_Excerpted passage_:
As mentioned in Section 1, the st-community detection for single-cell ST data obtained by new and recent technologies is of great importance in cancer research. To identify the neighboring pattern of each cell based on nearby cell-percentages, the initial step of st-community detection is to conduct data processing to turn single-cell ST data into compositional data [20], which assigns cell proportion or cell-percentage in the neighborhood for each cell type under consideration. In [15] for colorectal cancer and in [34] for lung cancer, both had the same data form $(C,x,y)$ as single-cell ST data, and both had their data processed into compositional data first, then used k-means method [22,23,24] to obtain st-communities in their studies.

2.1. Disk Compositional Data Matrix

For single-cell ST data, this subsection reviews the kNN compositional data matrix, proposes our disk compositional data (DCD) matrix, and gives comparison discussion which concludes that DCD matrix is far more informative and accurate.

• $\mathit{k}$NN Compositional Data

For data $(C,x,y)$ with cell type and spatial location, both [15] and [34] used the k-nearest neighbor (kNN) method to obtain compositional data by using $k=10$, which is the most commonly used method in computational biology literature. Below, we describe the kNN compositional data matrix obtained from one sample.

Suppose that sample $S_1$ contains $N_1$ cells with a total of m different cell types. For cell $C_i$ in sample $S_1$, let $k_{ij}$ be the total number of cell type j among k nearest cells in sample $S_1$ around $C_i$, then the kNN compositional data matrix for sample $S_1$ is given by:

$${\mathit{C}}_1={\left(v_1,\cdots ,v_{N_1}\right)}^{\top }$$

(1)

where ${\mathit{C}}_1$ is an $N_1\times m$ matrix, and its row is the compositional vector given by:

$${\mathit{v}}_i^{\top }=\left({\displaystyle \frac{k_{i1}}{k}},\cdots ,{\displaystyle \frac{k_{im}}{k}}\right),i=1,\cdots ,N_1.$$

(2)

If single-cell ST data $\mathcal{D}$ contains q samples $S_1,\cdots ,S_q$ with total numbers of cells $N_1,\cdots ,N_q$, respectively, and each sample $S_j$ contains the same m different cell types, then the kNN compositional data matrix for $\mathcal{D}$ is given by:

$$\mathit{C}={\left({\mathit{C}}_1^{\top },\cdots ,{\mathit{C}}_q^{\top }\right)}^{\top }$$

(3)

where $\mathit{C}$ is an $N\times m$ matrix with $N=N_1+\cdots +N_q$, and each $N_j\times m$ matrix ${\mathit{C}}_j$ is obtained in the same way as shown in above Equation (1). Note that matrix $\mathit{C}$ reflects the neighboring cell patterns and restricts overly large values by Equation (2).

_Tasks for this exercise_:
1/ In the passage on compositional data matrices, what value of k did the colorectal and lung cancer studies use with the k-nearest neighbor method?
2/ Print the portion of the passage on compositional data matrices that begins at the words "For single-cell ST data, this" and stops after "from one sample.".

_Stored data_:

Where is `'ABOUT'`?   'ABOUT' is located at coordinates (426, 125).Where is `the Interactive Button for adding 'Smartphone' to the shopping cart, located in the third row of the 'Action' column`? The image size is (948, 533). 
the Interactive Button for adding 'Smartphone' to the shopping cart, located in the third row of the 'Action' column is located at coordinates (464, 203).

...

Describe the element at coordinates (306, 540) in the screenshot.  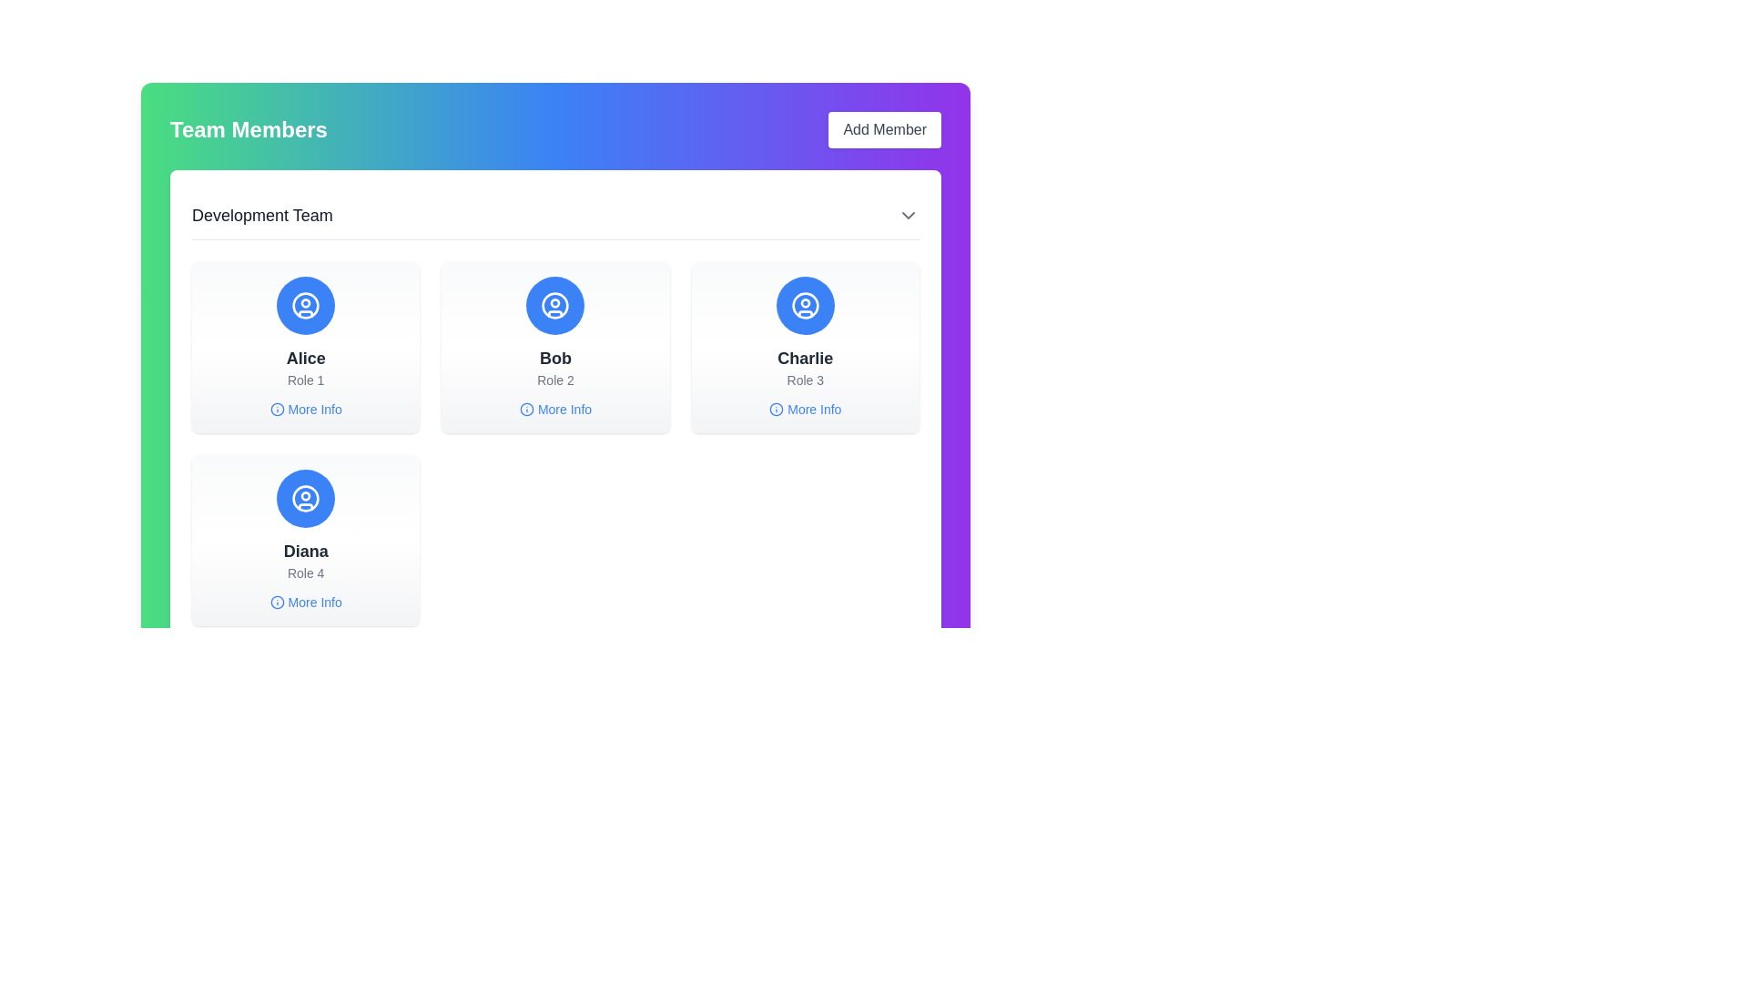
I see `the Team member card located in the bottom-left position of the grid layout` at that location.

...

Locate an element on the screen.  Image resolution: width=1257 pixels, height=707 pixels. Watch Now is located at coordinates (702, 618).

_Exercise responses_:
1/ k = 10

2/
For single-cell ST data, this subsection reviews the kNN compositional data matrix, proposes our disk compositional data (DCD) matrix, and gives comparison discussion which concludes that DCD matrix is far more informative and accurate.

• $\mathit{k}$NN Compositional Data

For data $(C,x,y)$ with cell type and spatial location, both [15] and [34] used the k-nearest neighbor (kNN) method to obtain compositional data by using $k=10$, which is the most commonly used method in computational biology literature. Below, we describe the kNN compositional data matrix obtained from one sample.